Start of SUPPLIED DATA

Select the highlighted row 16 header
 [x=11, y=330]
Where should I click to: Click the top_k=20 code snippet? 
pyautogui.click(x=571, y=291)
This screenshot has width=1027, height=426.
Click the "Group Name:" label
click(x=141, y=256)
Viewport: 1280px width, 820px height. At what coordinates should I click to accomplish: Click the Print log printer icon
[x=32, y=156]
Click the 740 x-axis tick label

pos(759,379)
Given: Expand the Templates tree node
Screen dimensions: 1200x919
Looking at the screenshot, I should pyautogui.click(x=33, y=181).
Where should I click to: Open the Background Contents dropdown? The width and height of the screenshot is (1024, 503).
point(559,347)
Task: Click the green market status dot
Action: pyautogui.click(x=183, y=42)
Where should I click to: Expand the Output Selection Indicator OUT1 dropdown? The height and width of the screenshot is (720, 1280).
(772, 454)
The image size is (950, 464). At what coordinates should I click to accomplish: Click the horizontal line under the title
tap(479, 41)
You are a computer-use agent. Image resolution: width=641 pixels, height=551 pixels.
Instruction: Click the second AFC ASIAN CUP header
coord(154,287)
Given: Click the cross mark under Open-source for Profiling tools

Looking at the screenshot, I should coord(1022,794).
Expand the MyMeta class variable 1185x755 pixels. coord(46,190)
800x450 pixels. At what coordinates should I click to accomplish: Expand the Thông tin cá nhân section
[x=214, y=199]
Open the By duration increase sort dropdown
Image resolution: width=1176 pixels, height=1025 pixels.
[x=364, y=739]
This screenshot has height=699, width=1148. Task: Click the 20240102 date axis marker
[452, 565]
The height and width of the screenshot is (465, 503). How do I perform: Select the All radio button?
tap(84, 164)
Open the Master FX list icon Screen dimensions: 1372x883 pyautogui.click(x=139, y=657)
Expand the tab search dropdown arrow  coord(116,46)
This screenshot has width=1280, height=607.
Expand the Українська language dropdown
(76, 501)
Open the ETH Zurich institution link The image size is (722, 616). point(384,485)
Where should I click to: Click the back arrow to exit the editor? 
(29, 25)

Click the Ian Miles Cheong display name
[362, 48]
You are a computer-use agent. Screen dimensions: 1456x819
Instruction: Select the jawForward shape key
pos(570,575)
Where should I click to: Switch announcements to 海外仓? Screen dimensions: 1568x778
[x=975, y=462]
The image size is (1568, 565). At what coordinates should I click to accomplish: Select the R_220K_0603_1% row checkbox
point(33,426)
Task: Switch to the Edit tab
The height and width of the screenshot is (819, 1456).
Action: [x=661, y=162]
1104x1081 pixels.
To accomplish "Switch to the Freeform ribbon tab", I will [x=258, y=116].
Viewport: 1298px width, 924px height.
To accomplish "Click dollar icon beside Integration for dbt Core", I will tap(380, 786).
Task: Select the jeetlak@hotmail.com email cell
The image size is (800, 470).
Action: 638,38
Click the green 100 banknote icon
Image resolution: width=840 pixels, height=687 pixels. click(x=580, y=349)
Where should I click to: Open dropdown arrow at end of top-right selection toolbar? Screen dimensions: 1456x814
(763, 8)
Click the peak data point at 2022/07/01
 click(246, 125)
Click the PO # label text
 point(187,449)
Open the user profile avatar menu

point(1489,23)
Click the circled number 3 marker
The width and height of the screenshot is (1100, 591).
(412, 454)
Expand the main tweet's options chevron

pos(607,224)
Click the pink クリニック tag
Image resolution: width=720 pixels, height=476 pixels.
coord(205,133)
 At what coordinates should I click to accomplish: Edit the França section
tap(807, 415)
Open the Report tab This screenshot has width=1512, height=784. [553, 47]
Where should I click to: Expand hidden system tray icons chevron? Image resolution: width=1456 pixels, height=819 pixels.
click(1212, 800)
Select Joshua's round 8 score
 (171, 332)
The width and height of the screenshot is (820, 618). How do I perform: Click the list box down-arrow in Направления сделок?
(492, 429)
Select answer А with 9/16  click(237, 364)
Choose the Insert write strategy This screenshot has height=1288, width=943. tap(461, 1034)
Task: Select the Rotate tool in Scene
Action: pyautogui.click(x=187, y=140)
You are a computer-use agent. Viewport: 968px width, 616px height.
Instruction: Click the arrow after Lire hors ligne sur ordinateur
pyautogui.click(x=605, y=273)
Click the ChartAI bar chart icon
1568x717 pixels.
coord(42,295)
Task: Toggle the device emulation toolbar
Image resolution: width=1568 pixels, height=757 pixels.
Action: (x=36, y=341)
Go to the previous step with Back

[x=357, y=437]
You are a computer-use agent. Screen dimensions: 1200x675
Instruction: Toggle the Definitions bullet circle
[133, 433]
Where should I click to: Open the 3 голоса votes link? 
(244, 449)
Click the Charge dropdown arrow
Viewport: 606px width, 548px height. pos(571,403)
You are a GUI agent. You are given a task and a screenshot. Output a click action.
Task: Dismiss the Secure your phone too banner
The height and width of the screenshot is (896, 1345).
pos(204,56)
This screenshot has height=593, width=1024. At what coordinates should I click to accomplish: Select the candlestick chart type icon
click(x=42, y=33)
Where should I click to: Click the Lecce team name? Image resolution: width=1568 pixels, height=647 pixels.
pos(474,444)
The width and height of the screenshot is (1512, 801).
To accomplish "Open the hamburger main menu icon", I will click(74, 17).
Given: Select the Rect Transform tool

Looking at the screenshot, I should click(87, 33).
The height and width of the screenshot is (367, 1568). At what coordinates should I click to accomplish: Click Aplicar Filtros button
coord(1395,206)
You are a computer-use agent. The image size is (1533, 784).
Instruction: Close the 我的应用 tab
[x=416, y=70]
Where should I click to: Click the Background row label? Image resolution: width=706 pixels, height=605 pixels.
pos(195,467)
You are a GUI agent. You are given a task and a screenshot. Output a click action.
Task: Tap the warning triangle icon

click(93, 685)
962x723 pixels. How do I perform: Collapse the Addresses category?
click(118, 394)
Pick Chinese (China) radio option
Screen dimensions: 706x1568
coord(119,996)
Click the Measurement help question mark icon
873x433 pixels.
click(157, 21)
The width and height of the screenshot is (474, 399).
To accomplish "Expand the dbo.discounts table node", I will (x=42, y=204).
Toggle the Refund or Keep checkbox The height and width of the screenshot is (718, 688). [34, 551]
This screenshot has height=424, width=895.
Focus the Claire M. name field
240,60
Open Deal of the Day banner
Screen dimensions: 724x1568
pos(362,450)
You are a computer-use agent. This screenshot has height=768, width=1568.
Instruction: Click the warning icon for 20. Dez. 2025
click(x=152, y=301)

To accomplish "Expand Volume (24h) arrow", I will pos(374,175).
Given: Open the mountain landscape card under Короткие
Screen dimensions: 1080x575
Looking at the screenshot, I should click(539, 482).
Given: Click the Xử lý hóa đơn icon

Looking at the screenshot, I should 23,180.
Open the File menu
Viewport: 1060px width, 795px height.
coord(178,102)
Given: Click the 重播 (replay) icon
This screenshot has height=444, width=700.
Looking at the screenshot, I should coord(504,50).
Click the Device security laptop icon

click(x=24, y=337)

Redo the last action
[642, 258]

End of SUPPLIED DATA

-- AIM OF THE EXERCISE --
Reproduce every line of the listing above without changing anything.

-- FINISHED TASK --
Select the highlighted row 16 header
 [x=11, y=330]
Where should I click to: Click the top_k=20 code snippet? 
pyautogui.click(x=571, y=291)
This screenshot has width=1027, height=426.
Click the "Group Name:" label
click(x=141, y=256)
Viewport: 1280px width, 820px height. At what coordinates should I click to accomplish: Click the Print log printer icon
[x=32, y=156]
Click the 740 x-axis tick label

pos(759,379)
Given: Expand the Templates tree node
Screen dimensions: 1200x919
Looking at the screenshot, I should pyautogui.click(x=33, y=181).
Where should I click to: Open the Background Contents dropdown? The width and height of the screenshot is (1024, 503).
point(559,347)
Task: Click the green market status dot
Action: pyautogui.click(x=183, y=42)
Where should I click to: Expand the Output Selection Indicator OUT1 dropdown? The height and width of the screenshot is (720, 1280).
(772, 454)
The image size is (950, 464). At what coordinates should I click to accomplish: Click the horizontal line under the title
tap(479, 41)
You are a computer-use agent. Image resolution: width=641 pixels, height=551 pixels.
Instruction: Click the second AFC ASIAN CUP header
coord(154,287)
Given: Click the cross mark under Open-source for Profiling tools

Looking at the screenshot, I should coord(1022,794).
Expand the MyMeta class variable 1185x755 pixels. coord(46,190)
800x450 pixels. At what coordinates should I click to accomplish: Expand the Thông tin cá nhân section
[x=214, y=199]
Open the By duration increase sort dropdown
Image resolution: width=1176 pixels, height=1025 pixels.
[x=364, y=739]
This screenshot has height=699, width=1148. Task: Click the 20240102 date axis marker
[452, 565]
The height and width of the screenshot is (465, 503). How do I perform: Select the All radio button?
tap(84, 164)
Open the Master FX list icon Screen dimensions: 1372x883 pyautogui.click(x=139, y=657)
Expand the tab search dropdown arrow  coord(116,46)
This screenshot has width=1280, height=607.
Expand the Українська language dropdown
(76, 501)
Open the ETH Zurich institution link The image size is (722, 616). point(384,485)
Where should I click to: Click the back arrow to exit the editor? 
(29, 25)

Click the Ian Miles Cheong display name
[362, 48]
You are a computer-use agent. Screen dimensions: 1456x819
Instruction: Select the jawForward shape key
pos(570,575)
Where should I click to: Switch announcements to 海外仓? Screen dimensions: 1568x778
[x=975, y=462]
The image size is (1568, 565). At what coordinates should I click to accomplish: Select the R_220K_0603_1% row checkbox
point(33,426)
Task: Switch to the Edit tab
The height and width of the screenshot is (819, 1456).
Action: [x=661, y=162]
1104x1081 pixels.
To accomplish "Switch to the Freeform ribbon tab", I will [x=258, y=116].
Viewport: 1298px width, 924px height.
To accomplish "Click dollar icon beside Integration for dbt Core", I will tap(380, 786).
Task: Select the jeetlak@hotmail.com email cell
The image size is (800, 470).
Action: 638,38
Click the green 100 banknote icon
Image resolution: width=840 pixels, height=687 pixels. click(x=580, y=349)
Where should I click to: Open dropdown arrow at end of top-right selection toolbar? Screen dimensions: 1456x814
(763, 8)
Click the peak data point at 2022/07/01
 click(246, 125)
Click the PO # label text
 point(187,449)
Open the user profile avatar menu

point(1489,23)
Click the circled number 3 marker
The width and height of the screenshot is (1100, 591).
(412, 454)
Expand the main tweet's options chevron

pos(607,224)
Click the pink クリニック tag
Image resolution: width=720 pixels, height=476 pixels.
coord(205,133)
 At what coordinates should I click to accomplish: Edit the França section
tap(807, 415)
Open the Report tab This screenshot has width=1512, height=784. [553, 47]
Where should I click to: Expand hidden system tray icons chevron? Image resolution: width=1456 pixels, height=819 pixels.
click(1212, 800)
Select Joshua's round 8 score
 (171, 332)
The width and height of the screenshot is (820, 618). How do I perform: Click the list box down-arrow in Направления сделок?
(492, 429)
Select answer А with 9/16  click(237, 364)
Choose the Insert write strategy This screenshot has height=1288, width=943. tap(461, 1034)
Task: Select the Rotate tool in Scene
Action: pyautogui.click(x=187, y=140)
You are a computer-use agent. Viewport: 968px width, 616px height.
Instruction: Click the arrow after Lire hors ligne sur ordinateur
pyautogui.click(x=605, y=273)
Click the ChartAI bar chart icon
1568x717 pixels.
coord(42,295)
Task: Toggle the device emulation toolbar
Image resolution: width=1568 pixels, height=757 pixels.
Action: (x=36, y=341)
Go to the previous step with Back

[x=357, y=437]
You are a computer-use agent. Screen dimensions: 1200x675
Instruction: Toggle the Definitions bullet circle
[133, 433]
Where should I click to: Open the 3 голоса votes link? 
(244, 449)
Click the Charge dropdown arrow
Viewport: 606px width, 548px height. pos(571,403)
You are a GUI agent. You are given a task and a screenshot. Output a click action.
Task: Dismiss the Secure your phone too banner
The height and width of the screenshot is (896, 1345).
pos(204,56)
This screenshot has height=593, width=1024. At what coordinates should I click to accomplish: Select the candlestick chart type icon
click(x=42, y=33)
Where should I click to: Click the Lecce team name? Image resolution: width=1568 pixels, height=647 pixels.
pos(474,444)
The width and height of the screenshot is (1512, 801).
To accomplish "Open the hamburger main menu icon", I will click(74, 17).
Given: Select the Rect Transform tool

Looking at the screenshot, I should click(87, 33).
The height and width of the screenshot is (367, 1568). At what coordinates should I click to accomplish: Click Aplicar Filtros button
coord(1395,206)
You are a computer-use agent. The image size is (1533, 784).
Instruction: Close the 我的应用 tab
[x=416, y=70]
Where should I click to: Click the Background row label? Image resolution: width=706 pixels, height=605 pixels.
pos(195,467)
You are a GUI agent. You are given a task and a screenshot. Output a click action.
Task: Tap the warning triangle icon

click(93, 685)
962x723 pixels. How do I perform: Collapse the Addresses category?
click(118, 394)
Pick Chinese (China) radio option
Screen dimensions: 706x1568
coord(119,996)
Click the Measurement help question mark icon
873x433 pixels.
click(157, 21)
The width and height of the screenshot is (474, 399).
To accomplish "Expand the dbo.discounts table node", I will (x=42, y=204).
Toggle the Refund or Keep checkbox The height and width of the screenshot is (718, 688). [34, 551]
This screenshot has height=424, width=895.
Focus the Claire M. name field
240,60
Open Deal of the Day banner
Screen dimensions: 724x1568
pos(362,450)
You are a computer-use agent. This screenshot has height=768, width=1568.
Instruction: Click the warning icon for 20. Dez. 2025
click(x=152, y=301)

To accomplish "Expand Volume (24h) arrow", I will pos(374,175).
Given: Open the mountain landscape card under Короткие
Screen dimensions: 1080x575
Looking at the screenshot, I should click(539, 482).
Given: Click the Xử lý hóa đơn icon

Looking at the screenshot, I should 23,180.
Open the File menu
Viewport: 1060px width, 795px height.
coord(178,102)
Given: Click the 重播 (replay) icon
This screenshot has height=444, width=700.
Looking at the screenshot, I should coord(504,50).
Click the Device security laptop icon

click(x=24, y=337)

Redo the last action
[642, 258]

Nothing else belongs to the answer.